Art can play a key role in this three-element equation; especially in terms of the democratisation of knowledge, as well as its humanisation. However, from our guest’s the point of view, the main goal of these practices should be the creation of a source of inspiration and open-mindedness that sparks curiosity and stimulates creativity, imagination and critical thinking. She argues that if we ever achieve these results, we will be able to safely say that forging connections among the various actors in the web of art, science and technology is beneficial to human societies.
García is currently part of the assessment committee of S+T+ARTS, a programme launched a few years ago by the European Commission with the aim of creating truly hybrid contexts involving a wide variety of individuals from academic, cultural and industrial institutions and organisations. She admits that making these connections a reality is a challenge, but in any case, she is convinced that it’s a good idea to at least try.
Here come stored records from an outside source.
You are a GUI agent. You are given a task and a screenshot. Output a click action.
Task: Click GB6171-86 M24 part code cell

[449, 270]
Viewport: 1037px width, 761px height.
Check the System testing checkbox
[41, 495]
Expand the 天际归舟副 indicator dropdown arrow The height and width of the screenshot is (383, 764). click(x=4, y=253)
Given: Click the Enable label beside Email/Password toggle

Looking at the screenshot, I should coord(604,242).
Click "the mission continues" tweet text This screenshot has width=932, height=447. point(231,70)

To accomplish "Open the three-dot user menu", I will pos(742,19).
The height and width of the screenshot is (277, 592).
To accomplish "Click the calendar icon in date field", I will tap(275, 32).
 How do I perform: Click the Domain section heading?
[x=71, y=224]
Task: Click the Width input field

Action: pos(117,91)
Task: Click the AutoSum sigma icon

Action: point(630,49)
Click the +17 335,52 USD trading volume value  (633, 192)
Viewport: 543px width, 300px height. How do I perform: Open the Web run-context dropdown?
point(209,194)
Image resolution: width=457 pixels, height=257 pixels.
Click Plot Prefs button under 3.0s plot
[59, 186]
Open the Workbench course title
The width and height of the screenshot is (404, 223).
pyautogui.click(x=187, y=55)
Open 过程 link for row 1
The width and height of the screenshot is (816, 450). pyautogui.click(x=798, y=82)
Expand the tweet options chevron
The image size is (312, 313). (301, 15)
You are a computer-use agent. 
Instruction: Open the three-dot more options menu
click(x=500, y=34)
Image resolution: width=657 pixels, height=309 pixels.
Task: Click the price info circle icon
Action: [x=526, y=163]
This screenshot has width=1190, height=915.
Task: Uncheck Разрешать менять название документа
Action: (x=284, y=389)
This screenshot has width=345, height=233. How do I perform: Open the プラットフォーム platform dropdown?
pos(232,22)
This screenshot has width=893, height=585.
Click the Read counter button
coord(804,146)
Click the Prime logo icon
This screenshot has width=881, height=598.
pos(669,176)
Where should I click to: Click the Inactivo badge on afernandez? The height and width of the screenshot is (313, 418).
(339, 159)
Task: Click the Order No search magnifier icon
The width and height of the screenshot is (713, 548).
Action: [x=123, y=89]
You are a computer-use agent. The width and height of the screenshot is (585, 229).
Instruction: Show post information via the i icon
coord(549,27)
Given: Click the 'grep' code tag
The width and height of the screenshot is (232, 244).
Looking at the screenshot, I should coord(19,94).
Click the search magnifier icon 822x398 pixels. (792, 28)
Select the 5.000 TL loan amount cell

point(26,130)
The cultural scene in Brussels is extremely active. Immersed in this frenzy, the iMAL team is working on developing an action plan for the future. The organisation was founded over 20 years ago. Its first director, Yves Bernard, who had led Magic Media, played a key role in this project even before the creation of iMAL. Founded by a group of digital artists and engineers who felt the need for a space for experimentation where they could share knowledge and practices, it is, above all, a project run by the community itself. Its legal structure is that of an association in which the artists form part of the general assembly.
We’re interviewing Lucía García in the fablab laboratory, a paradigm of maker culture and the space in which most experimentation activities take place, though iMal also has residency and projection spaces. Experimentation and residencies are key elements of the action plan for the coming years, which will increase the number of research projects and production residencies, with the aim of offering the local community a workspace with a global scope. Hence, the presence of iMAL in various European projects. One of these is a large network of media art platforms. Another focuses on extended reality, that is, the convergence of immersive realities, such as virtual reality or augmented reality.
The iMAL project, however, is more ambitious and substantial. They are now planning a major annual event, a camp focused on the creation and provision of tools and resources that artists can use in creative processes. Despite these difficult times, in the midst of a pandemic, once all these projects see the light of day, iMAL will be ready to share all kinds of resources.
Regarding the social meaning of uncertainty, a topic that concludes each of the interviews in this series, García believes that cultural actors are uniquely well-positioned to propose new narratives that move us away from the fear of the unknown. It is necessary to explore ways of forging new frameworks that allow us to accept uncertainty without fear of the future. iMAL, located in Molenbeeck-Saint-Jean, one of the most disadvantaged communes in Brussels, has been working to create research spaces not just for creators. Rather, it has expanded its goals to reach the most vulnerable populations, for example, groups of elderly people who experiment with the technological resources at the fablab.
The idea is to fill in the gaps that we humans create when our fears haunt us. This act of filling in the gaps should lead us to regain a sense of belonging to a community, and indeed, community spaces for sharing and exploring which provide us with the means to face our fears from more grounded positions. Uncertainty has always been among us and always will be. We cannot escape it, but we can put our fears aside and be part of communities that make us feel that they are also part of us.
We should always be aware that fear is the worst guide when it comes to facing challenges.